鉄鋼各社が注力するのが、生産工程を可視化しトラブルなどを予測する「サイバーフィジカルシステム(CPS)」だ。高炉の場合、内部のプロセス挙動は肉眼で確認できない。日鉄によると、その制御は熟練技能者による勘や経験と物理的モデルで対応してきたものの、DX化では従来の技術とAIによるモデルを掛け合わせ、制御の自動化や高度化を実現させる。

将来、高炉の無人自動運転は可能なのか。日鉄の中田昌宏執行役員は「個人的に完全自動化はやってはいけないプロセスだと思う。人の能力を最大限、価値あるものにするには作業の単純化や安全面の改善などは必要」という。JFEスチールの風間彰常務執行役員は「(現中計ゴールの)24年度までは作業者へのガイダンスどまりだろう。完全自動化には何年か検証を重ねる必要がある」と語る。

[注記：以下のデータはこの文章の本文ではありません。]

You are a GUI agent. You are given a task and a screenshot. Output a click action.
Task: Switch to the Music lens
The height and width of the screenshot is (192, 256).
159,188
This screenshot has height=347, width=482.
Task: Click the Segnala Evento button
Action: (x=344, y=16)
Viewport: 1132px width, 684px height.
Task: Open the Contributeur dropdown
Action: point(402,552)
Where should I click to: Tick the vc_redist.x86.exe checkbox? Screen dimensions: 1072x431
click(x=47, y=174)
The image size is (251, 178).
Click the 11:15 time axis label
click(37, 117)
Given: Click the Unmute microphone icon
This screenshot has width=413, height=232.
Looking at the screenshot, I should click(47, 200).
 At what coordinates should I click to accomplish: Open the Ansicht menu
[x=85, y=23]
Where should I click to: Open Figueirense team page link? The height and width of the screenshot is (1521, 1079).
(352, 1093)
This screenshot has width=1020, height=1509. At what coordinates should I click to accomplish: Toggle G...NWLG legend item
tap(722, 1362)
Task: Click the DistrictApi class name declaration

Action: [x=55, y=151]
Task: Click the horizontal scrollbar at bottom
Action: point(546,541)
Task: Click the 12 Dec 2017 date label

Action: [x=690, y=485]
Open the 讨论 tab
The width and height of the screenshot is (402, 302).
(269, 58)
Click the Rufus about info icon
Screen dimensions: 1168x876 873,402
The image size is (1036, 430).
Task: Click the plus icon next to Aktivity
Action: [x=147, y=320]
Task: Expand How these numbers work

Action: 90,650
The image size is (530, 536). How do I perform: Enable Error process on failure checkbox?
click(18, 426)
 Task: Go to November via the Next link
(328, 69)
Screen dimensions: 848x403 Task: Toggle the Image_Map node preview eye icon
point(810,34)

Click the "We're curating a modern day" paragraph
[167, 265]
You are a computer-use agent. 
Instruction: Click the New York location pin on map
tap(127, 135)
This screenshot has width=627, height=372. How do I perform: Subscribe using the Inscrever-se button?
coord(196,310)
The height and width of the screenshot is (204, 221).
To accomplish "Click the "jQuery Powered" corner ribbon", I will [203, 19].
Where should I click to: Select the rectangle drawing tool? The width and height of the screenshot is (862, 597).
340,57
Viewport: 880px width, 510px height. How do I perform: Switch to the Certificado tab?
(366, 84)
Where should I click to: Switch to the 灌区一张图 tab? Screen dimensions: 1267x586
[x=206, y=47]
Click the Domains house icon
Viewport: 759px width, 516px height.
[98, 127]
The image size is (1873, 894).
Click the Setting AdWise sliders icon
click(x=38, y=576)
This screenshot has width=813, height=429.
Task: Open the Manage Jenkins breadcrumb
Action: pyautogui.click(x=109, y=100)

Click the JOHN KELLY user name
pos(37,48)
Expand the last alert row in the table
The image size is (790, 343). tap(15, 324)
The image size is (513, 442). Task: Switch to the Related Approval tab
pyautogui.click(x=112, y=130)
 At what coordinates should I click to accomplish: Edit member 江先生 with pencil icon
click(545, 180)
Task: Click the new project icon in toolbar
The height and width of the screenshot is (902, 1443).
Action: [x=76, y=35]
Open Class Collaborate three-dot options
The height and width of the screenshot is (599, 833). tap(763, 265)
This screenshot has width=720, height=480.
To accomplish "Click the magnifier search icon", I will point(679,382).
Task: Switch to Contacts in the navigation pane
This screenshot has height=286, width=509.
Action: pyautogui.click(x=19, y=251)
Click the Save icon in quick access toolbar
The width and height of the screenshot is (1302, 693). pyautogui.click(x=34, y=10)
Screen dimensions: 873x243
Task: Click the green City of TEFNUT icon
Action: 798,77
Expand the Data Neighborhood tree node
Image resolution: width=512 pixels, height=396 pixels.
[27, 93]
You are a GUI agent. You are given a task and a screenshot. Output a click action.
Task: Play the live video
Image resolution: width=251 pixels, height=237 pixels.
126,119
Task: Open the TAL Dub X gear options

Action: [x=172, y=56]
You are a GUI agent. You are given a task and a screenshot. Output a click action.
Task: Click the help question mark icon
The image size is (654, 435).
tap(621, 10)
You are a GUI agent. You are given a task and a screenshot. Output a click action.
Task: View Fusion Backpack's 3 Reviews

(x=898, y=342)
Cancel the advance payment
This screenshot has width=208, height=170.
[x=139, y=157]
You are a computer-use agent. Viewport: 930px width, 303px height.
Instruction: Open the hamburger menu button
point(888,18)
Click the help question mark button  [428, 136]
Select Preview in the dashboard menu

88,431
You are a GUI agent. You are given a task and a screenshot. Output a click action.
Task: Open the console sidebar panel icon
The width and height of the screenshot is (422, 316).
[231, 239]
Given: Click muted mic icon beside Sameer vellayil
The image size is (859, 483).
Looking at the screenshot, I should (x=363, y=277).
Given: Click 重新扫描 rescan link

こうした“抑制的”な考えの背景にはAIに対する現状認識がある。中田執行役員は「AIは学習して過去の知見をフル活用できるが、現時点では新たなものを生み出せない」とする。風間常務執行役員も「AIは未来を語ってくれない。操業で異常があっても、どこが悪いか、どうすべきかはやはり物理的なモデルでないと現時点では分からない」ときっぱりと語る。

一方、DXに不可欠なのが人材育成だ。ITの専門家ばかりでなく、製銑や製鋼といった各業務・技術に精通した人たちが現場に適したDXを実践できるようにする。日鉄は30年度までに全国現場スタッフのうち2割の約2300人を「ITを操り調整」(2階層)、1%の約100人を「開発」(1階層)できる人材に育てる。外部機関と連携して教育し、25年度までに1000人程度育成する。

JFEスチールは24年度までに、いわば1・2階層のDX人材「データサイエンティスト」を、現状1・7倍の累計600人を育成する。これは各現場に複数人配置した最低ラインの陣容だとし、将来的には上積みを図る考えだ。数年前から人材を育成し、現在いる約350人の8割超はすでに業務課題の解決にITを駆使。年2回開く論文発表会では解決策を共有するなど鉄鋼業界でも先を行く。

基幹産業として長年培ったノウハウと経験を基に、世界的な競争力をDXで盤石にできるかはこの数年間の取り組み次第だろう。